_Problem to solve_
Copy each of the lines below word for word, omitting the pictures.

Entries on where items appear:
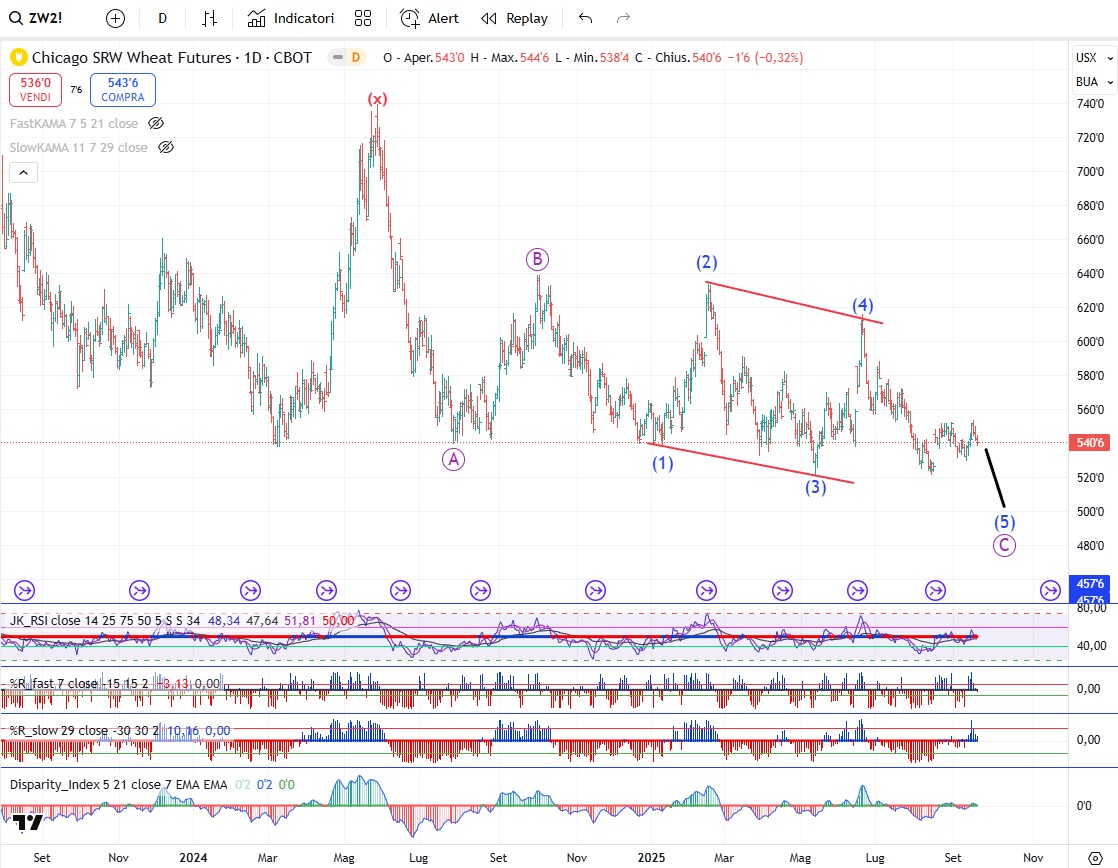Open the BUA unit selector
1118x868 pixels.
(x=1085, y=81)
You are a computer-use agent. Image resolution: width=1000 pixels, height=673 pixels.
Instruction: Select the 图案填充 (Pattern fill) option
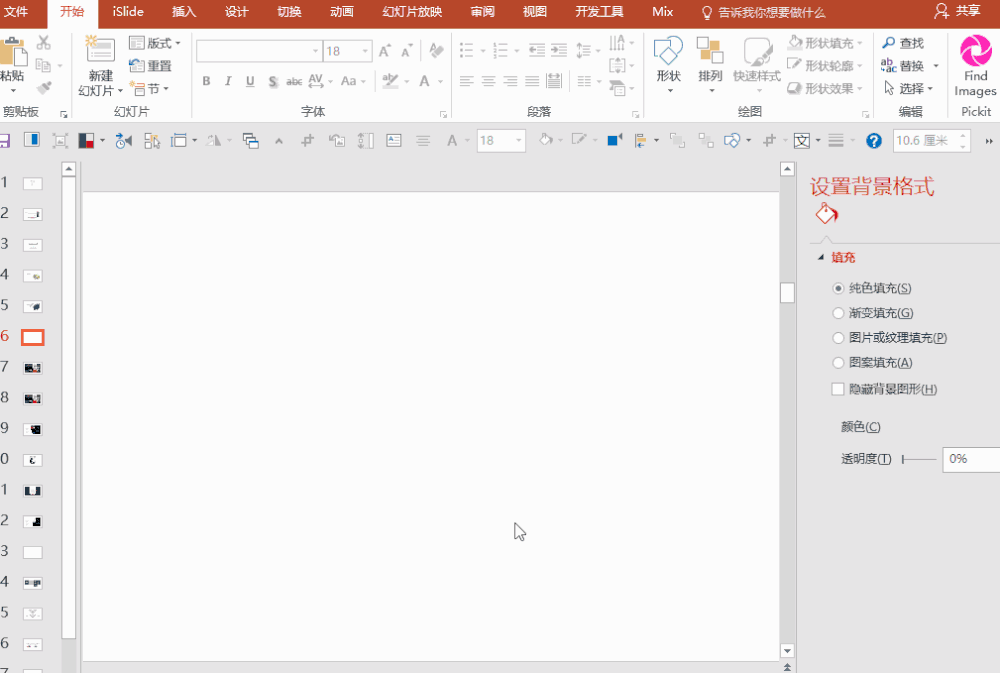[x=839, y=363]
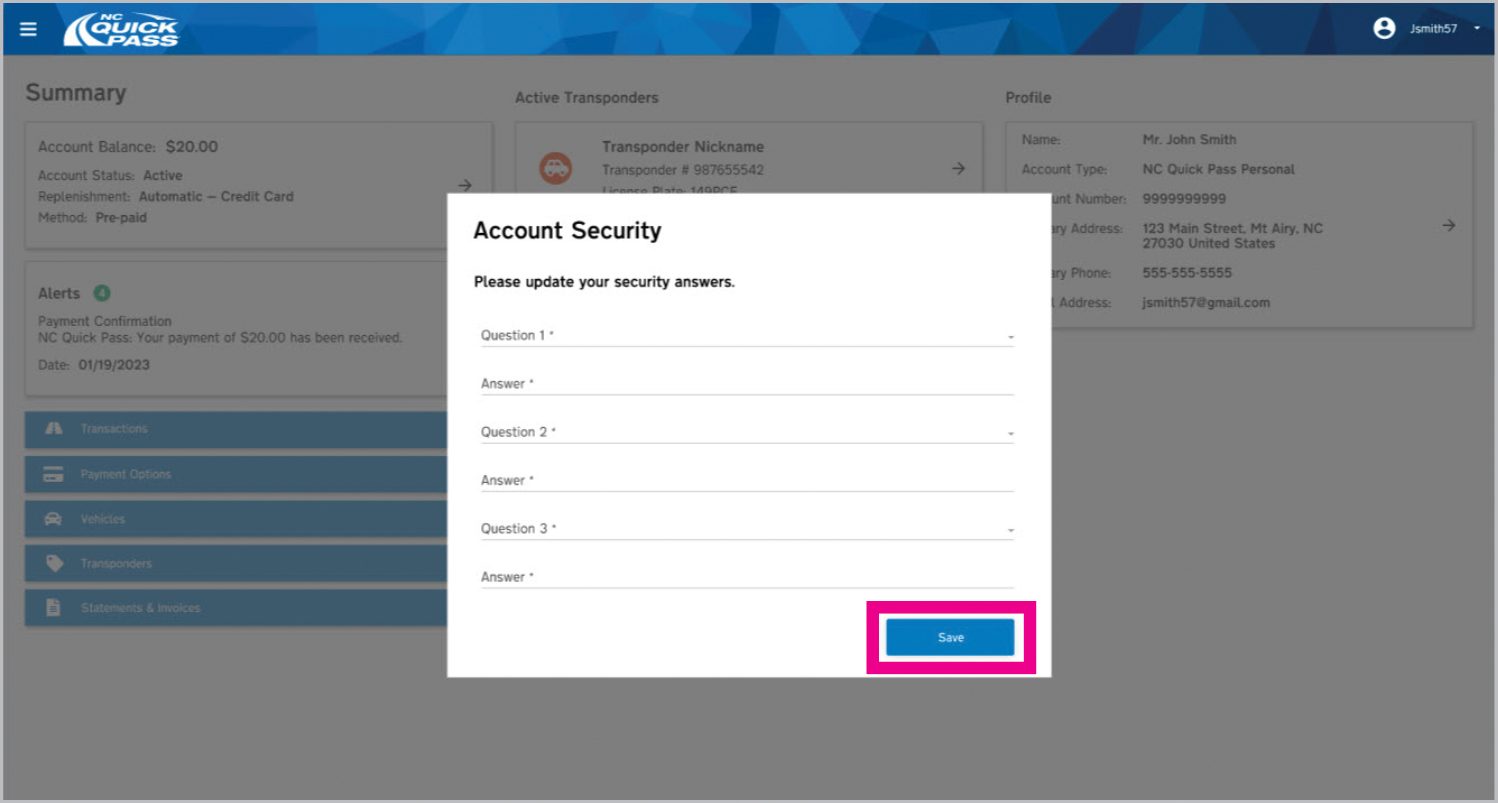The width and height of the screenshot is (1498, 803).
Task: Click the Summary account details arrow
Action: [x=464, y=185]
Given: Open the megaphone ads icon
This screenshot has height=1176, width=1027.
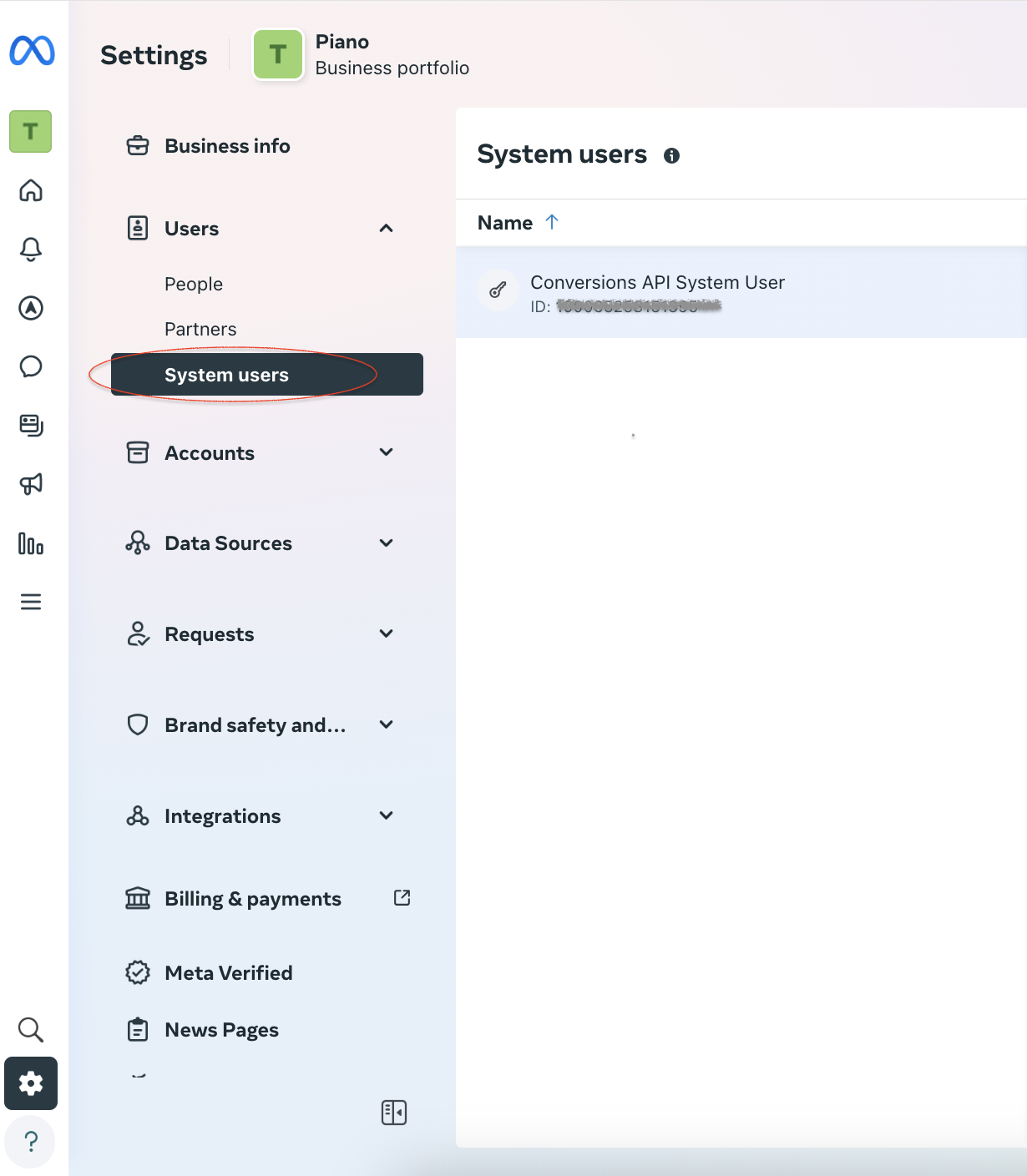Looking at the screenshot, I should 31,484.
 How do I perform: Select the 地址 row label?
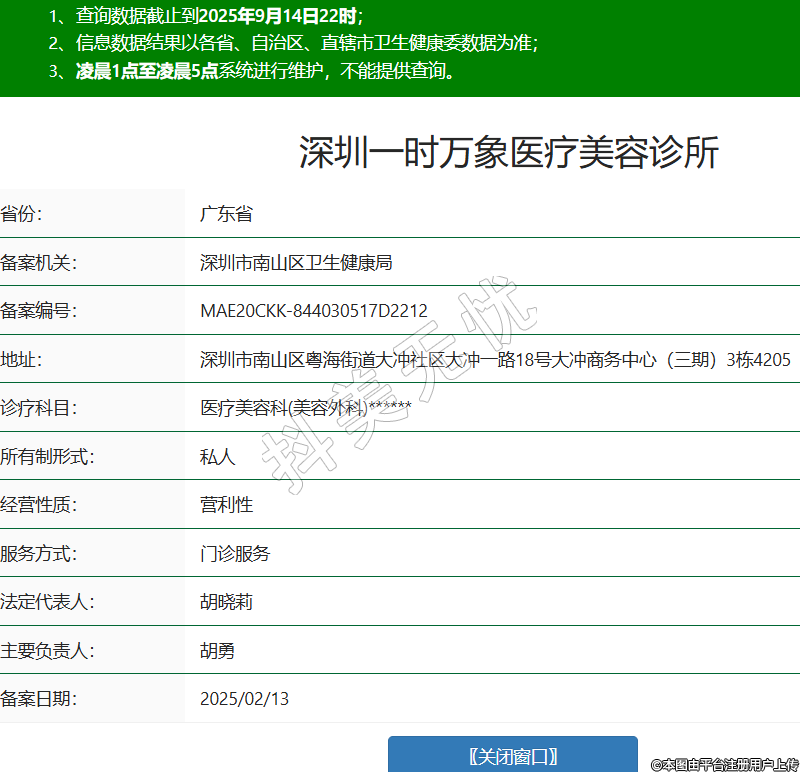pos(22,360)
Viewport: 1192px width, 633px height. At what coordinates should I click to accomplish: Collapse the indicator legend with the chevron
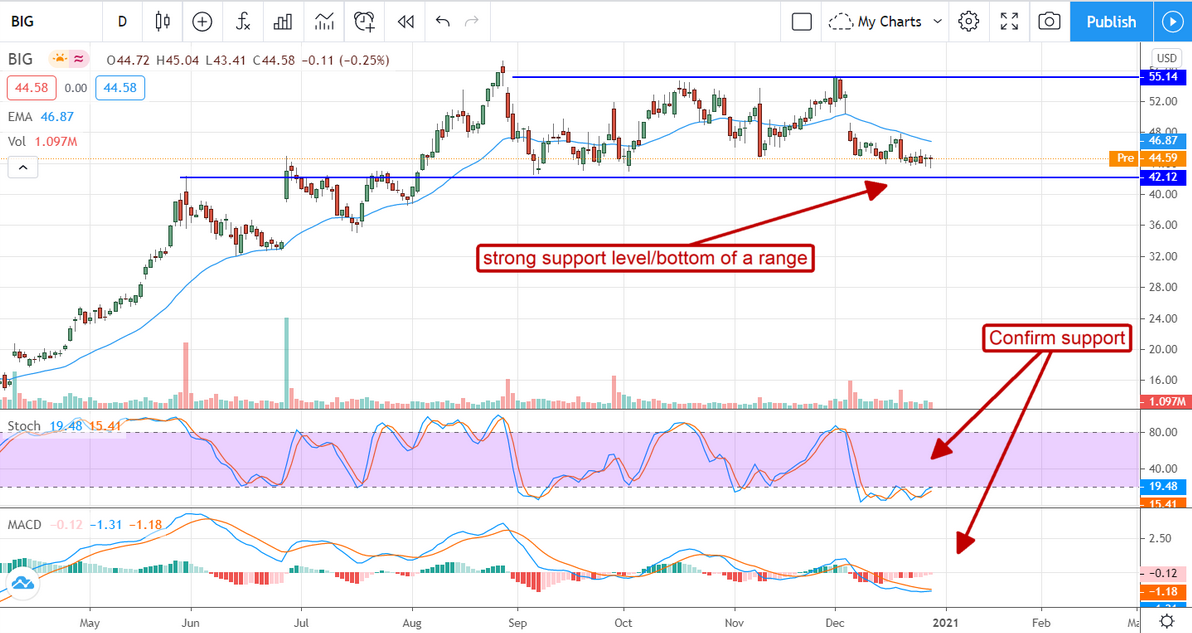[x=23, y=167]
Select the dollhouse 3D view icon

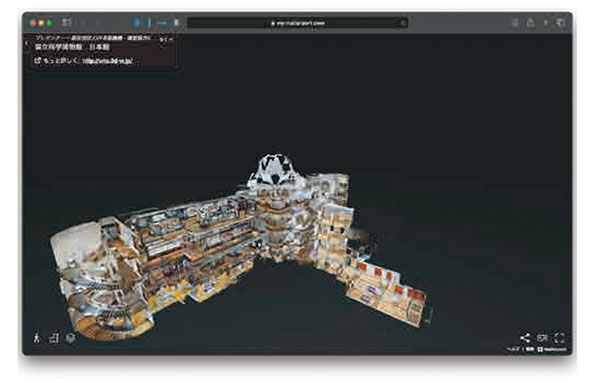click(x=70, y=338)
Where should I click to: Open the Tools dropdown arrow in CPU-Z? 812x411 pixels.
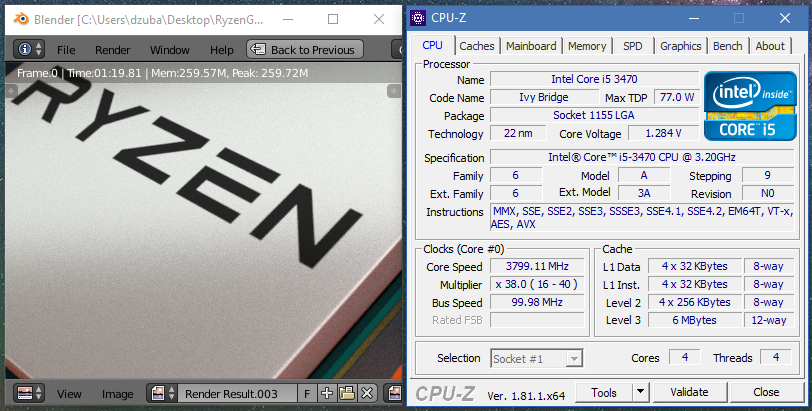641,392
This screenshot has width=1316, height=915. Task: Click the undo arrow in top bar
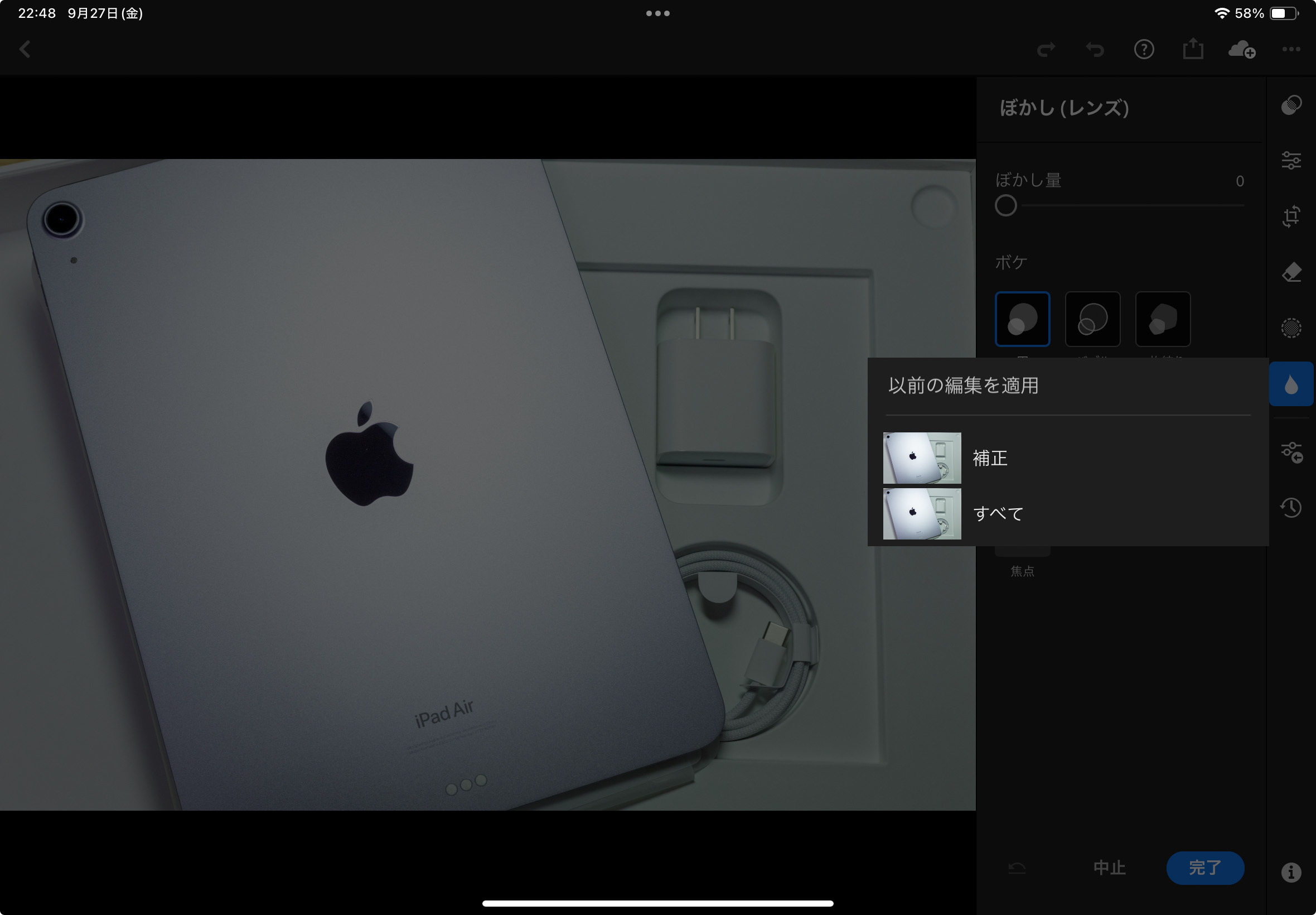coord(1095,50)
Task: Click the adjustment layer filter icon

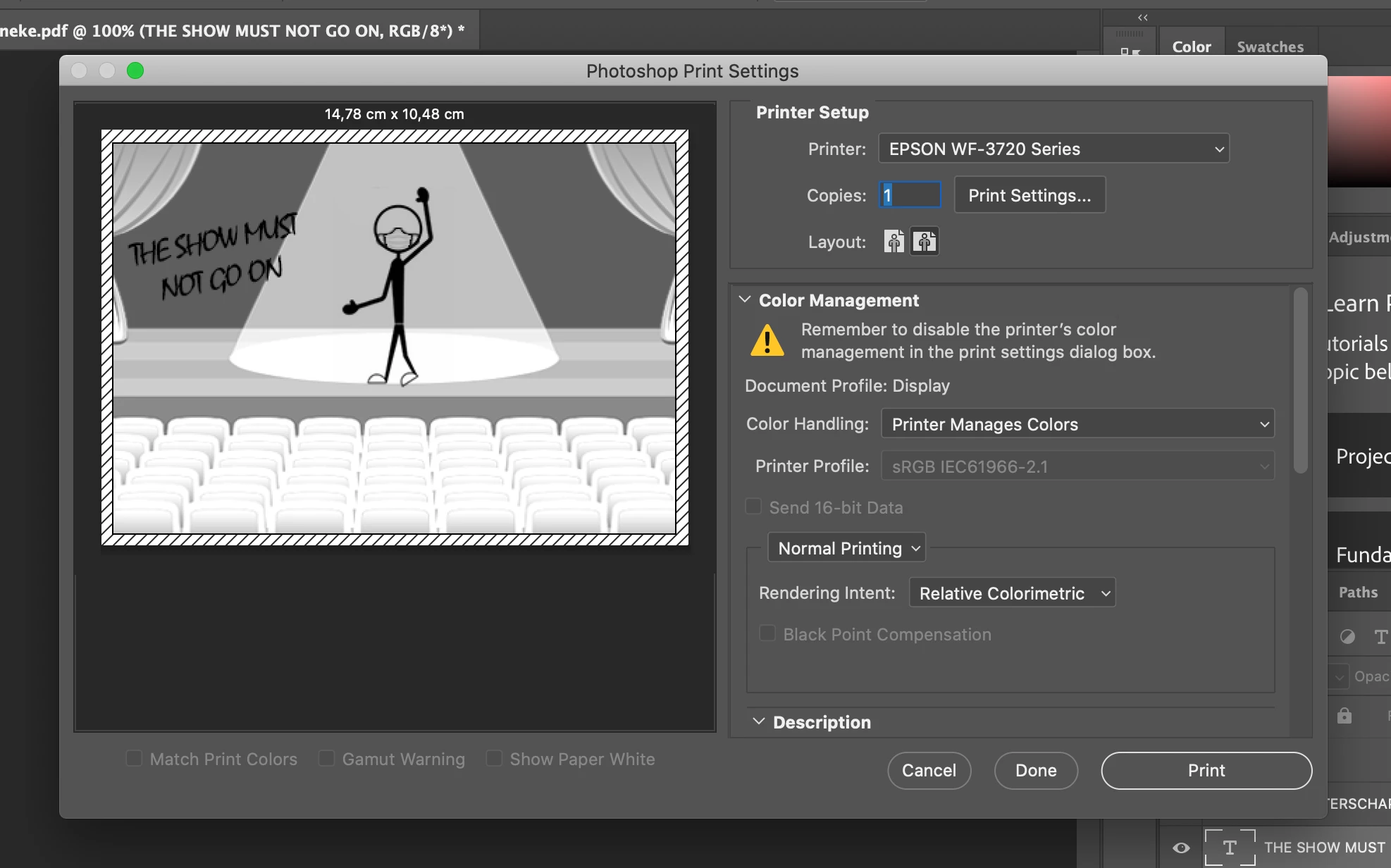Action: pyautogui.click(x=1347, y=637)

_Correct answer_
Open the BUA unit selector
1118x868 pixels.
(x=1085, y=81)
You are a computer-use agent. Image resolution: width=1000 pixels, height=673 pixels.
Instruction: Select the 图案填充 (Pattern fill) option
[x=839, y=363]
The width and height of the screenshot is (1498, 803).
Task: Click the Summary account details arrow
Action: [x=464, y=185]
Given: Open the megaphone ads icon
This screenshot has height=1176, width=1027.
Looking at the screenshot, I should 31,484.
 How do I perform: Select the 地址 row label?
pos(22,360)
Viewport: 1192px width, 633px height. At what coordinates should I click to accomplish: Collapse the indicator legend with the chevron
[x=23, y=167]
Select the dollhouse 3D view icon

click(x=70, y=338)
Where should I click to: Open the Tools dropdown arrow in CPU-Z? 812x411 pixels.
641,392
This screenshot has width=1316, height=915. Task: Click the undo arrow in top bar
coord(1095,50)
Task: Click the adjustment layer filter icon

Action: pyautogui.click(x=1347, y=637)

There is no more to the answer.